§ **EXTRACTED DATA**:

┄┄┄┄┄┄┄┄┄┄┄┄┄┄┄┄┄┄┄┄

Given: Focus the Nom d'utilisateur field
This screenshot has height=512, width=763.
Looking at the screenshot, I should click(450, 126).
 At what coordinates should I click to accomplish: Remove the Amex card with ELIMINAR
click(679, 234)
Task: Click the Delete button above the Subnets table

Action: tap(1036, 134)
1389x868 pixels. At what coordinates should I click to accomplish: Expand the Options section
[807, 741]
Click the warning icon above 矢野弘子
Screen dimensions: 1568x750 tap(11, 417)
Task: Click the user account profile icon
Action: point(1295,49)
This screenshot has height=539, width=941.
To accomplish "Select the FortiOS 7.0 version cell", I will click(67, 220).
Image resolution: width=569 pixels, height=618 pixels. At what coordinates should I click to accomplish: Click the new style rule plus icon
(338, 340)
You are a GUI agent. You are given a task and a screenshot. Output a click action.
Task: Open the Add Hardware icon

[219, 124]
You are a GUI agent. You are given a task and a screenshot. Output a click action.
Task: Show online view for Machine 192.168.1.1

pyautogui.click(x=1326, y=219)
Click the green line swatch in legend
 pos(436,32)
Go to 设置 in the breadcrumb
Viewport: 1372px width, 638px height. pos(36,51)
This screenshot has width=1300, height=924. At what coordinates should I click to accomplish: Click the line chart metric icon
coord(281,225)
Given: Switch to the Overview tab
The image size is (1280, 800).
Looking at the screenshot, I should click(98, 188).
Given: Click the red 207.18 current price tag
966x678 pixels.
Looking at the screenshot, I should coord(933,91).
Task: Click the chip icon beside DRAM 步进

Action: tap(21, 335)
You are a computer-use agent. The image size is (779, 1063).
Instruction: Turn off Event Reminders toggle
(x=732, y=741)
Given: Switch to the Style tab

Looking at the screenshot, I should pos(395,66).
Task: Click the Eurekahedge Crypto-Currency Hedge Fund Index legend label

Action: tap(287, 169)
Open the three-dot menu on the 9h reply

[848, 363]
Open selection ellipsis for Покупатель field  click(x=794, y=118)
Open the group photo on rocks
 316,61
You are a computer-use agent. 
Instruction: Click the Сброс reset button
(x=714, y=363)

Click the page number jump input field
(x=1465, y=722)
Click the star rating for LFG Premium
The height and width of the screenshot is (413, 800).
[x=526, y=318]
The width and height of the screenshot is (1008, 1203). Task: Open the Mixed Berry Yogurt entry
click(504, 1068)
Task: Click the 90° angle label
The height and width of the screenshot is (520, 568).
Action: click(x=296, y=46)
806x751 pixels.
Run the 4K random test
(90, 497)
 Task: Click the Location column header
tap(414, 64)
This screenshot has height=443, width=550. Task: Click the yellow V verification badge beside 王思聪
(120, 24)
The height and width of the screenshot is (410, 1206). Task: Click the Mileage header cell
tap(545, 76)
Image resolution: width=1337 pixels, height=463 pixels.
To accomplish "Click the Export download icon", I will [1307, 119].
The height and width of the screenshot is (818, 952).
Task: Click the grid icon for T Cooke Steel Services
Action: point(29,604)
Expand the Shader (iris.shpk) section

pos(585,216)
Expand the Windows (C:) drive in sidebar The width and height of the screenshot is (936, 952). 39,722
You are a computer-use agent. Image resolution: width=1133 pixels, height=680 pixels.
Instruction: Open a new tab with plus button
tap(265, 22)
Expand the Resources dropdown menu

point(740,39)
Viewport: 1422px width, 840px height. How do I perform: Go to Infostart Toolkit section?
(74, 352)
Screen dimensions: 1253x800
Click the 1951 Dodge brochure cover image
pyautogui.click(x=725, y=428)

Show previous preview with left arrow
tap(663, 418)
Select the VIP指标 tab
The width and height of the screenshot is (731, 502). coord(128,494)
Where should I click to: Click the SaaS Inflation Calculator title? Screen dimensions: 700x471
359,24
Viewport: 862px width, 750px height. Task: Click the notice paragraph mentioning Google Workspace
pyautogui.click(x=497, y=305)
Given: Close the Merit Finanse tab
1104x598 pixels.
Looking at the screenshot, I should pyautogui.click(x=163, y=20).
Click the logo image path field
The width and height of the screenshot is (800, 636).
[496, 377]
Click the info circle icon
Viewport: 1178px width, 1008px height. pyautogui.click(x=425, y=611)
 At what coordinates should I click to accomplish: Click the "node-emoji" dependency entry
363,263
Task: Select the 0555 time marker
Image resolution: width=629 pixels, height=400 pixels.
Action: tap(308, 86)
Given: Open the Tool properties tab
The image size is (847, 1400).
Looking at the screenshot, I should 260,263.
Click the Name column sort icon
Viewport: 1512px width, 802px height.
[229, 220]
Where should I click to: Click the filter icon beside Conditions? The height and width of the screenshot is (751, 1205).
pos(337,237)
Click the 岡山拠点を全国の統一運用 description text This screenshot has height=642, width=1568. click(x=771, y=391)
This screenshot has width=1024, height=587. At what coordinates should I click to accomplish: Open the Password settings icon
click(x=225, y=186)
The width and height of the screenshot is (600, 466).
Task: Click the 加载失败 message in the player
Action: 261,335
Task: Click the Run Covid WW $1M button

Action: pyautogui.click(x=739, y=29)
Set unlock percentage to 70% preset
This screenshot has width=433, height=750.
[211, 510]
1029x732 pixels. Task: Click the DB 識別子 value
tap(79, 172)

┄┄┄┄┄┄┄┄┄┄┄┄┄┄┄┄┄┄┄┄

Your answer must be the full set of records above, reproduced exactly.

§ **EXERCISE RESPONSE**:
Given: Focus the Nom d'utilisateur field
This screenshot has height=512, width=763.
Looking at the screenshot, I should click(450, 126).
 At what coordinates should I click to accomplish: Remove the Amex card with ELIMINAR
click(679, 234)
Task: Click the Delete button above the Subnets table

Action: tap(1036, 134)
1389x868 pixels. At what coordinates should I click to accomplish: Expand the Options section
[807, 741]
Click the warning icon above 矢野弘子
Screen dimensions: 1568x750 tap(11, 417)
Task: Click the user account profile icon
Action: point(1295,49)
This screenshot has height=539, width=941.
To accomplish "Select the FortiOS 7.0 version cell", I will click(67, 220).
Image resolution: width=569 pixels, height=618 pixels. At what coordinates should I click to accomplish: Click the new style rule plus icon
(338, 340)
You are a GUI agent. You are given a task and a screenshot. Output a click action.
Task: Open the Add Hardware icon

[219, 124]
You are a GUI agent. You are given a task and a screenshot. Output a click action.
Task: Show online view for Machine 192.168.1.1

pyautogui.click(x=1326, y=219)
Click the green line swatch in legend
 pos(436,32)
Go to 设置 in the breadcrumb
Viewport: 1372px width, 638px height. pos(36,51)
This screenshot has width=1300, height=924. At what coordinates should I click to accomplish: Click the line chart metric icon
coord(281,225)
Given: Switch to the Overview tab
The image size is (1280, 800).
Looking at the screenshot, I should click(98, 188).
Given: Click the red 207.18 current price tag
966x678 pixels.
Looking at the screenshot, I should coord(933,91).
Task: Click the chip icon beside DRAM 步进

Action: tap(21, 335)
You are a computer-use agent. The image size is (779, 1063).
Instruction: Turn off Event Reminders toggle
(x=732, y=741)
Given: Switch to the Style tab

Looking at the screenshot, I should pos(395,66).
Task: Click the Eurekahedge Crypto-Currency Hedge Fund Index legend label

Action: tap(287, 169)
Open the three-dot menu on the 9h reply

[848, 363]
Open selection ellipsis for Покупатель field  click(x=794, y=118)
Open the group photo on rocks
 316,61
You are a computer-use agent. 
Instruction: Click the Сброс reset button
(x=714, y=363)

Click the page number jump input field
(x=1465, y=722)
Click the star rating for LFG Premium
The height and width of the screenshot is (413, 800).
[x=526, y=318]
The width and height of the screenshot is (1008, 1203). Task: Open the Mixed Berry Yogurt entry
click(504, 1068)
Task: Click the 90° angle label
The height and width of the screenshot is (520, 568).
Action: click(x=296, y=46)
806x751 pixels.
Run the 4K random test
(90, 497)
 Task: Click the Location column header
tap(414, 64)
This screenshot has height=443, width=550. Task: Click the yellow V verification badge beside 王思聪
(120, 24)
The height and width of the screenshot is (410, 1206). Task: Click the Mileage header cell
tap(545, 76)
Image resolution: width=1337 pixels, height=463 pixels.
To accomplish "Click the Export download icon", I will [1307, 119].
The height and width of the screenshot is (818, 952).
Task: Click the grid icon for T Cooke Steel Services
Action: point(29,604)
Expand the Shader (iris.shpk) section

pos(585,216)
Expand the Windows (C:) drive in sidebar The width and height of the screenshot is (936, 952). 39,722
You are a computer-use agent. Image resolution: width=1133 pixels, height=680 pixels.
Instruction: Open a new tab with plus button
tap(265, 22)
Expand the Resources dropdown menu

point(740,39)
Viewport: 1422px width, 840px height. How do I perform: Go to Infostart Toolkit section?
(74, 352)
Screen dimensions: 1253x800
Click the 1951 Dodge brochure cover image
pyautogui.click(x=725, y=428)

Show previous preview with left arrow
tap(663, 418)
Select the VIP指标 tab
The width and height of the screenshot is (731, 502). coord(128,494)
Where should I click to: Click the SaaS Inflation Calculator title? Screen dimensions: 700x471
359,24
Viewport: 862px width, 750px height. Task: Click the notice paragraph mentioning Google Workspace
pyautogui.click(x=497, y=305)
Given: Close the Merit Finanse tab
1104x598 pixels.
Looking at the screenshot, I should pyautogui.click(x=163, y=20).
Click the logo image path field
The width and height of the screenshot is (800, 636).
[496, 377]
Click the info circle icon
Viewport: 1178px width, 1008px height. pyautogui.click(x=425, y=611)
 At what coordinates should I click to accomplish: Click the "node-emoji" dependency entry
363,263
Task: Select the 0555 time marker
Image resolution: width=629 pixels, height=400 pixels.
Action: tap(308, 86)
Given: Open the Tool properties tab
The image size is (847, 1400).
Looking at the screenshot, I should 260,263.
Click the Name column sort icon
Viewport: 1512px width, 802px height.
[229, 220]
Where should I click to: Click the filter icon beside Conditions? The height and width of the screenshot is (751, 1205).
pos(337,237)
Click the 岡山拠点を全国の統一運用 description text This screenshot has height=642, width=1568. click(x=771, y=391)
This screenshot has width=1024, height=587. At what coordinates should I click to accomplish: Open the Password settings icon
click(x=225, y=186)
The width and height of the screenshot is (600, 466).
Task: Click the 加载失败 message in the player
Action: 261,335
Task: Click the Run Covid WW $1M button

Action: pyautogui.click(x=739, y=29)
Set unlock percentage to 70% preset
This screenshot has width=433, height=750.
[211, 510]
1029x732 pixels. Task: Click the DB 識別子 value
tap(79, 172)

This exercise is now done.